▸ Problem: In the passage on algae blooms in Newman Lake, transcribe the part that opens with the words containing "People are part" and closes with "live there today.".

▸ Study text:
----------

The goop presents an aesthetic problem. Not many people like swimming in oily, green, viscous water. It can be dangerous, too.
Algae blooms can blanket the top of a lake, depriving the plants below of life-giving sunlight. The algae decomposition process consumes large quantities of oxygen, which can leave fish gasping for air.
Blue-green algae – which is actually a photosynthesizing cyanobacteria – can make people sick if ingested. It can kill dogs if the animals drink too much of it or lick it off their fur. Regional health districts frequently issue blue-green algae warnings in late summer when blooms peak. The Spokane Regional Health District has issued warnings for Newman Lake five years in a row.
While algae blooms plague many Eastern Washington and North Idaho lakes, Newman Lake’s struggles are especially acute.
People are part of the problem.
The number of people living in the Newman Lake watershed has grown exponentially in the last 120 years. Roughly 17,000 people live there today.
Some of those residents fertilize their lawns, and some of that fertilizer runs off their property, eventually ending up in the lake. Plus, their homes rely on septic systems.
Aging septic systems can leach nutrients, such as phosphorus. That phosphorus trickles into creeks and flows into Newman Lake. A phosphorus-rich lake is algae heaven.
At 30 feet deep, being shallow doesn’t help Newman Lake either.
Shallow lakes tend to be warmer and more hospitable to algae. Their waters circulate better, too.
In spring and fall, winds blow over Newman Lake’s surface. Those gusts and breezes are enough to mix the waters.

----------

▸ Data:
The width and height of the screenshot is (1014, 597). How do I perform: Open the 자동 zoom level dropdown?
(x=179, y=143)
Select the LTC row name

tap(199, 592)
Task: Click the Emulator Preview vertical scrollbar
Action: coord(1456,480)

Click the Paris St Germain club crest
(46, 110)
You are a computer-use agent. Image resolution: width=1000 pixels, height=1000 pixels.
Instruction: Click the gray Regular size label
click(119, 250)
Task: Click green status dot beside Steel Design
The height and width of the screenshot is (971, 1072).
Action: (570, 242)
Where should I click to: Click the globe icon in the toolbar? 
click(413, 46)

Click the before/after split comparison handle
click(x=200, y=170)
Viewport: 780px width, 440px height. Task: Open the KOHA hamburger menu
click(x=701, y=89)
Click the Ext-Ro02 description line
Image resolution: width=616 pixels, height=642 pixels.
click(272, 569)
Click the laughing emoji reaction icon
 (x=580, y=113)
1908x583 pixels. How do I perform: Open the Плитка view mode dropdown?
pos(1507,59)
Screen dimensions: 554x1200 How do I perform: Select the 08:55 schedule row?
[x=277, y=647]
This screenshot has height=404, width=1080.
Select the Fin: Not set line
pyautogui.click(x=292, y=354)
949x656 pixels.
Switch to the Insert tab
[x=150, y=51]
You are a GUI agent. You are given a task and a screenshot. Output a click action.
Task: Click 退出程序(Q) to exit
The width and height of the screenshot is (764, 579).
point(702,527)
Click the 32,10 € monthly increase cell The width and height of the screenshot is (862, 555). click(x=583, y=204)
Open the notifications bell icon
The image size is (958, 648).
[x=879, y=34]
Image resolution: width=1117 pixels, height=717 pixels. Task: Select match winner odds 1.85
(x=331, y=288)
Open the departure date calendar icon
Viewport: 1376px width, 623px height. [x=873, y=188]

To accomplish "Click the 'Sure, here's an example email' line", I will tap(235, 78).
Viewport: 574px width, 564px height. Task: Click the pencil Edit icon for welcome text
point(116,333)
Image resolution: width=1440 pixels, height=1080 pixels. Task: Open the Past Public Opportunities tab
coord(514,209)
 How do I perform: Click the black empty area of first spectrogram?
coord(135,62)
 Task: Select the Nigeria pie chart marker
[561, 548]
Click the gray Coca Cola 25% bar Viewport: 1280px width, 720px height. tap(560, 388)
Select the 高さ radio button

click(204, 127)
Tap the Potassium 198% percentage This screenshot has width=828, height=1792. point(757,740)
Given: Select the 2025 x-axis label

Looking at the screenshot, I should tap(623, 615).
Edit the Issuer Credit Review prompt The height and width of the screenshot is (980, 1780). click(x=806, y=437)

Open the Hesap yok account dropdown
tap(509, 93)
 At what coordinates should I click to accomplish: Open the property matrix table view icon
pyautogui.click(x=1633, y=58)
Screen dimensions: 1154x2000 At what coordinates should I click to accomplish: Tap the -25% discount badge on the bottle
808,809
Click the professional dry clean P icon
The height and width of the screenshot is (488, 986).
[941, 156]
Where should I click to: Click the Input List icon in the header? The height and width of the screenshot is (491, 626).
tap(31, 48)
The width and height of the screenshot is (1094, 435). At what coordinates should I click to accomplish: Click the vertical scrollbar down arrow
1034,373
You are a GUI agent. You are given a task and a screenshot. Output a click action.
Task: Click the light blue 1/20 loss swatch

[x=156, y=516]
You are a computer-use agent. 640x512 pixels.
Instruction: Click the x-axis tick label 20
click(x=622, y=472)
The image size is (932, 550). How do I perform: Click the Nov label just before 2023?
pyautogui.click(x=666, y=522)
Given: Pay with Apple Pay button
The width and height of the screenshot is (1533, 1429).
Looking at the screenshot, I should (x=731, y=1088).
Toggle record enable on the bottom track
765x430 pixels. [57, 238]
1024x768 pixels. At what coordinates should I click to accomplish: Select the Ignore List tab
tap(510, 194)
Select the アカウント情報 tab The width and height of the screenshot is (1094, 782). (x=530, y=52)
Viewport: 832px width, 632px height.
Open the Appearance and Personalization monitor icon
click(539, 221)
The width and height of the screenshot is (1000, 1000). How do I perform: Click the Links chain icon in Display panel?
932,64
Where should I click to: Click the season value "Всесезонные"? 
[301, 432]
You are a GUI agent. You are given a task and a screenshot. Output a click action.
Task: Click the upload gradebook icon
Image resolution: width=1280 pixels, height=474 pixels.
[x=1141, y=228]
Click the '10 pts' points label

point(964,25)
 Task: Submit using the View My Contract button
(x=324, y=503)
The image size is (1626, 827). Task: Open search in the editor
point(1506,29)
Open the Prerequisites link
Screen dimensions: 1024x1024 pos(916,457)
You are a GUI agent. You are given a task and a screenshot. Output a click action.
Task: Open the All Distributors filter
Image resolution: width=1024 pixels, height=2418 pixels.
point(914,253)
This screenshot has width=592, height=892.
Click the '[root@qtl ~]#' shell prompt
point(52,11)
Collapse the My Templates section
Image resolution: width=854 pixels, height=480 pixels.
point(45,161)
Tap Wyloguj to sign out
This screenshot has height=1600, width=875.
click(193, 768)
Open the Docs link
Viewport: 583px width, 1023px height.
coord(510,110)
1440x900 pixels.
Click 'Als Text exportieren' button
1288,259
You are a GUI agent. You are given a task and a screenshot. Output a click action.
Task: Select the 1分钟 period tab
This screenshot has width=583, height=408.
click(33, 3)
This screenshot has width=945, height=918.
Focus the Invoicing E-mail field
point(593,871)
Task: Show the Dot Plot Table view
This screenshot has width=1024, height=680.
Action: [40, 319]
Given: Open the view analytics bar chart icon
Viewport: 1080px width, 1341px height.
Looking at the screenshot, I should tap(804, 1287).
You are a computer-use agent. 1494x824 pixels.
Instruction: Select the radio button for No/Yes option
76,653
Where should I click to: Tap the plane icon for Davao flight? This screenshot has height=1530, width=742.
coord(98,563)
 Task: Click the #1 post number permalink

----------

▸ Exercise output:
People are part of the problem.
The number of people living in the Newman Lake watershed has grown exponentially in the last 120 years. Roughly 17,000 people live there today.